**DOCUMENT SECTION**
I'm sure you've noticed by now that most of my posts are either for or about black people, being black, and general black behaviour.

This is not because I have some sort of dislike for black people, it's just that there are a very many things about black people that I myself as a black person cannot understand. And I think being an insider in these things makes me more open to general blackness amongst ourselves as a black nation.

I for one, am a very proud black person. I am not in any way ashamed of anything that I do or not do as a black person. What I say, how I say it, what I listen to, how I speak. Those are not the things that define my blackness. My blackness is not defined by any one thing. My accent is sometimes not black. My being able to speak so many different South African languages doesn't confine me to one particular accent. I don't sound Zulu when I speak English but I know I am. I don't have to sound anything to be anything.

Having said that, I have a problem with black people who chose to completely turn their backs on their blackness. Their having short curly hair. Having skin darker than other races. Asses bigger than most. Noses more profound.

All these things are what we as a black people tend to dwell upon - what we don't have; the negative side of being black. But what about all the positives with which we have a natural upper-hand over any other race?

How many people in South Africa can say they can speak over three languages at any given time without flinching? I mean, in one sentence, your average black person can use 3-4 languages easily. And it's second nature to us. Yet you find thousands of black people who chose to stick to one language - English. Why? Same applies to people who chose to stick to just one language even though there's a whole palate of languages to chose from.

As much as I admire those people for not wanting to lose their identity, it wouldn't hurt to try something else.
It seems as time goes on, more and more of the world is becoming one thing. Where you can't tell the difference between a South African and somebody from halfway around the world. All this thanks to the media -TV, magazines, and the internet. We're becoming more and more cross-cultural. Nothing wrong with that except when people lose who they are along with their natural hair.

**DIRECTION**
Can you quote the post about being black word for word, from "All these things" to "to chose from."?

**ENTRIES SUPPLIED**
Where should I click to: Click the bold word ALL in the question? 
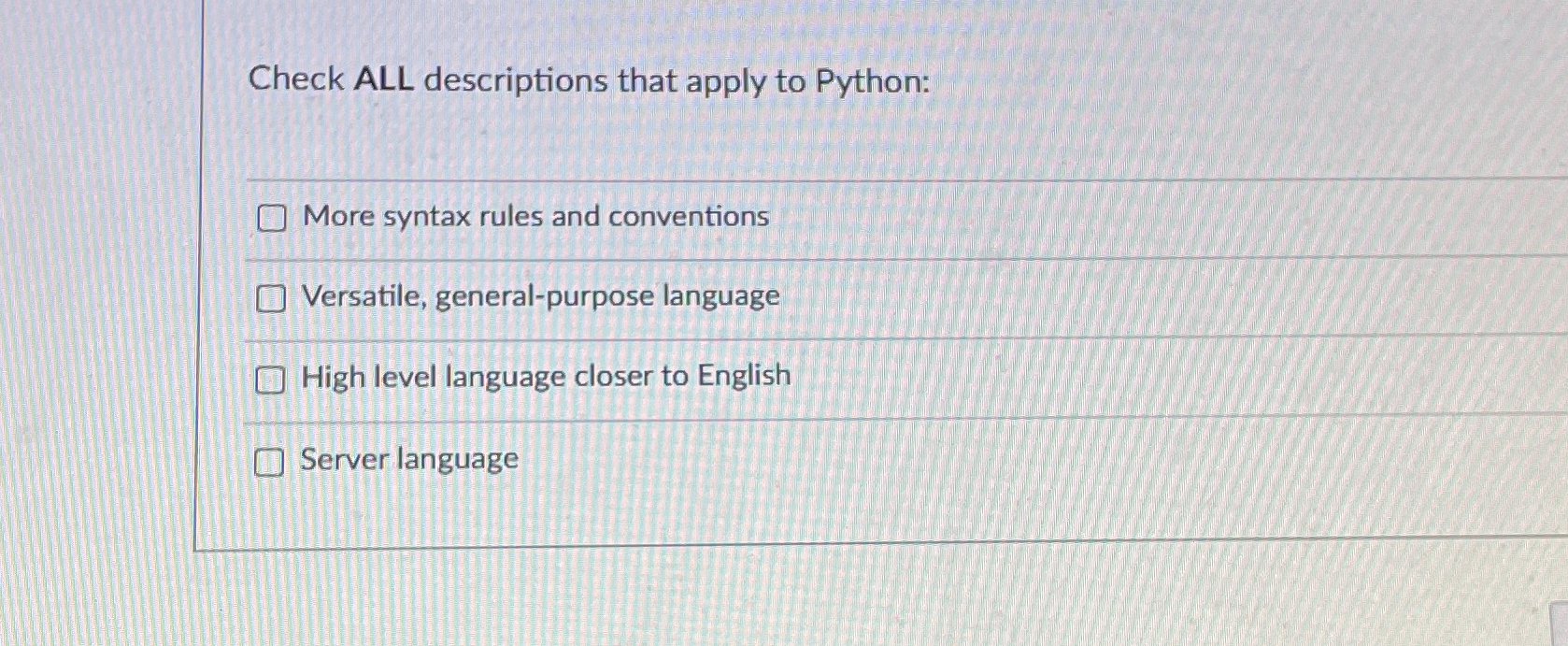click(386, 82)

* * *

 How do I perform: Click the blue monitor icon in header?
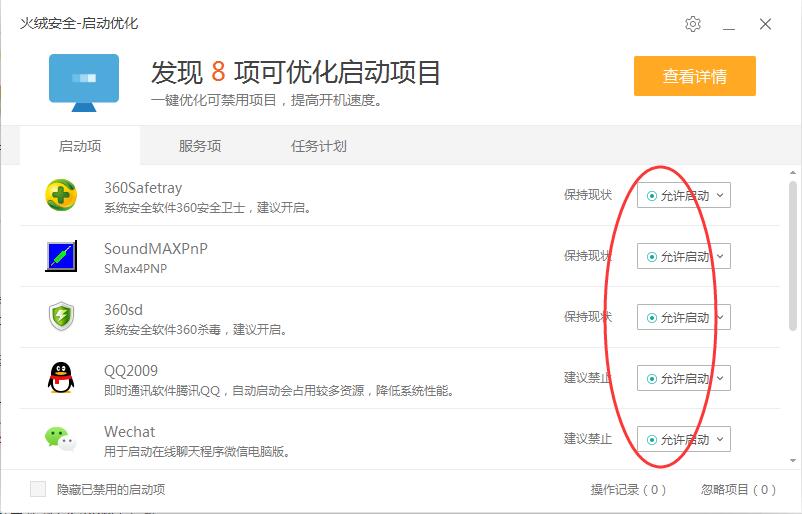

---

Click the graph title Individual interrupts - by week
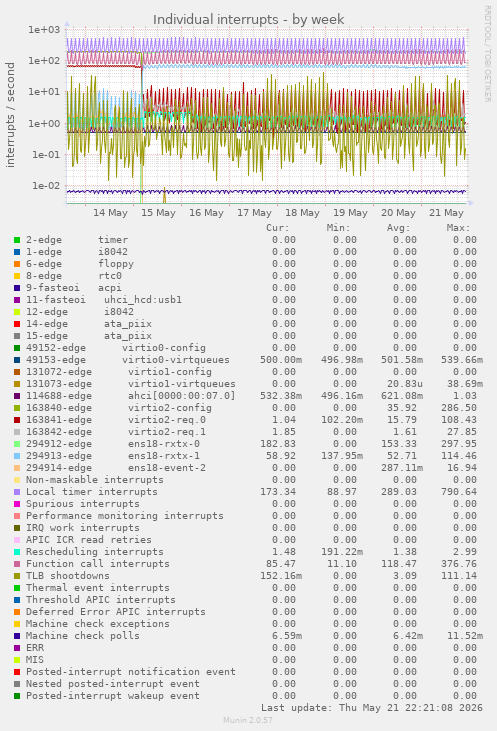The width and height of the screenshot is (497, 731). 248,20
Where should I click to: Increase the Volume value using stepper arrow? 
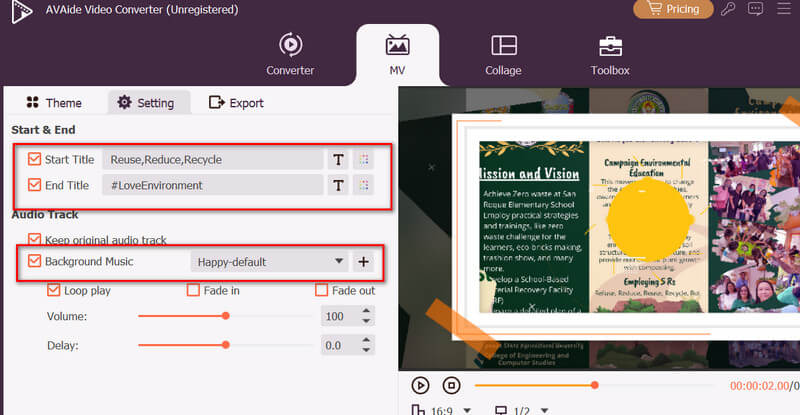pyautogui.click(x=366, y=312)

**ANSWER FOR THIS EXERCISE**
All these things are what we as a black people tend to dwell upon - what we don't have; the negative side of being black. But what about all the positives with which we have a natural upper-hand over any other race?

How many people in South Africa can say they can speak over three languages at any given time without flinching? I mean, in one sentence, your average black person can use 3-4 languages easily. And it's second nature to us. Yet you find thousands of black people who chose to stick to one language - English. Why? Same applies to people who chose to stick to just one language even though there's a whole palate of languages to chose from.